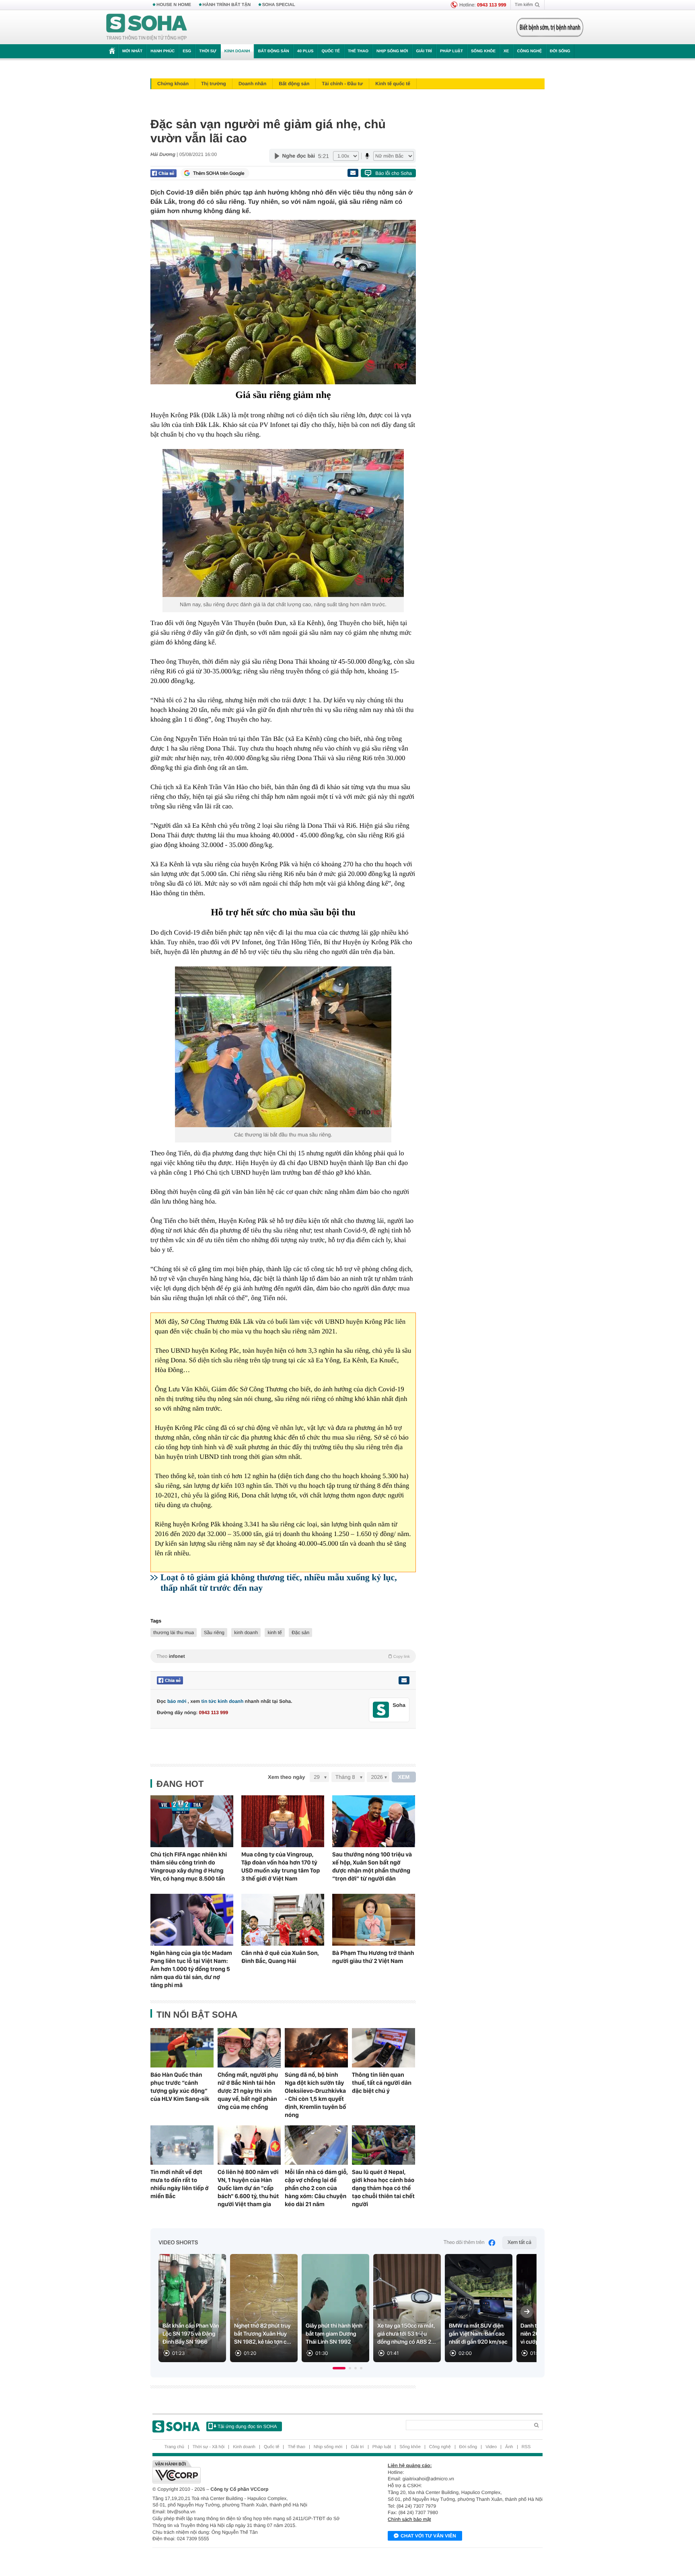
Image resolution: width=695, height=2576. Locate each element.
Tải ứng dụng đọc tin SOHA (247, 2426)
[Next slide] (526, 2311)
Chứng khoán (173, 83)
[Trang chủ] (146, 27)
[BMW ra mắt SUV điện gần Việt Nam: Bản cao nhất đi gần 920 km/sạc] (478, 2308)
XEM (404, 1777)
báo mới (176, 1701)
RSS (526, 2447)
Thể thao (358, 51)
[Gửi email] (352, 173)
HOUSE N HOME (173, 4)
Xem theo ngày (286, 1777)
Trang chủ (174, 2447)
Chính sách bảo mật (409, 2519)
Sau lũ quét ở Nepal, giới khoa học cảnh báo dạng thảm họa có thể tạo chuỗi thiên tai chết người (383, 2188)
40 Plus (305, 51)
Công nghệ (529, 51)
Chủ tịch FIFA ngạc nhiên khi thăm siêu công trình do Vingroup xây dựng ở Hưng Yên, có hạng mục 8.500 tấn (188, 1866)
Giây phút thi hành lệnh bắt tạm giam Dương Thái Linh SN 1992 (334, 2334)
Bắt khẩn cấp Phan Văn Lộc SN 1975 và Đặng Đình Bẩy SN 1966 (190, 2334)
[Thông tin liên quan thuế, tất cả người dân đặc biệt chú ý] (383, 2047)
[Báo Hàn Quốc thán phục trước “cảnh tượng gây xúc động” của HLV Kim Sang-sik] (182, 2047)
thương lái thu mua (173, 1632)
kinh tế (274, 1632)
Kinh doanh (237, 51)
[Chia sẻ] (163, 173)
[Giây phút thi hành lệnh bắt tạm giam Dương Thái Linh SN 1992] (335, 2308)
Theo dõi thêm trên (464, 2243)
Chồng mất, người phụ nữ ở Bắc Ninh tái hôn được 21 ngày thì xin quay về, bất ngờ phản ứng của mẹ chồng (248, 2090)
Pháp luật (451, 51)
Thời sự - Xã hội (208, 2447)
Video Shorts (178, 2243)
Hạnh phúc (162, 51)
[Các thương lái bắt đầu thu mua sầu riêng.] (283, 1046)
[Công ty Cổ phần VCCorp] (250, 2472)
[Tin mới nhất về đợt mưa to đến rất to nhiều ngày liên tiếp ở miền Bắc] (182, 2145)
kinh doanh (246, 1632)
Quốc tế (330, 51)
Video (491, 2447)
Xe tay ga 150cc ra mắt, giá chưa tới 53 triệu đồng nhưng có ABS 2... (406, 2334)
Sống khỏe (483, 51)
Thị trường (213, 83)
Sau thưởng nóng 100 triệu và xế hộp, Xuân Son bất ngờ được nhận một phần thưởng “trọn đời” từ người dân (372, 1866)
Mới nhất (132, 51)
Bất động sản (273, 51)
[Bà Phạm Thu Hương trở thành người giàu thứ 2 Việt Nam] (373, 1920)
========================================
• _Task_
Within the data above, the lines from the one with "thương lái thu mua (173, 1632)" to the one with "Thị trường (213, 83)" must be repeated exactly; no other line belongs in the answer.

• _Expected answer_
thương lái thu mua (173, 1632)
kinh tế (274, 1632)
Kinh doanh (237, 51)
[Chia sẻ] (163, 173)
[Giây phút thi hành lệnh bắt tạm giam Dương Thái Linh SN 1992] (335, 2308)
Theo dõi thêm trên (464, 2243)
Chồng mất, người phụ nữ ở Bắc Ninh tái hôn được 21 ngày thì xin quay về, bất ngờ phản ứng của mẹ chồng (248, 2090)
Pháp luật (451, 51)
Thời sự - Xã hội (208, 2447)
Video Shorts (178, 2243)
Hạnh phúc (162, 51)
[Các thương lái bắt đầu thu mua sầu riêng.] (283, 1046)
[Công ty Cổ phần VCCorp] (250, 2472)
[Tin mới nhất về đợt mưa to đến rất to nhiều ngày liên tiếp ở miền Bắc] (182, 2145)
kinh doanh (246, 1632)
Quốc tế (330, 51)
Video (491, 2447)
Xe tay ga 150cc ra mắt, giá chưa tới 53 triệu đồng nhưng có ABS 2... (406, 2334)
Sống khỏe (483, 51)
Thị trường (213, 83)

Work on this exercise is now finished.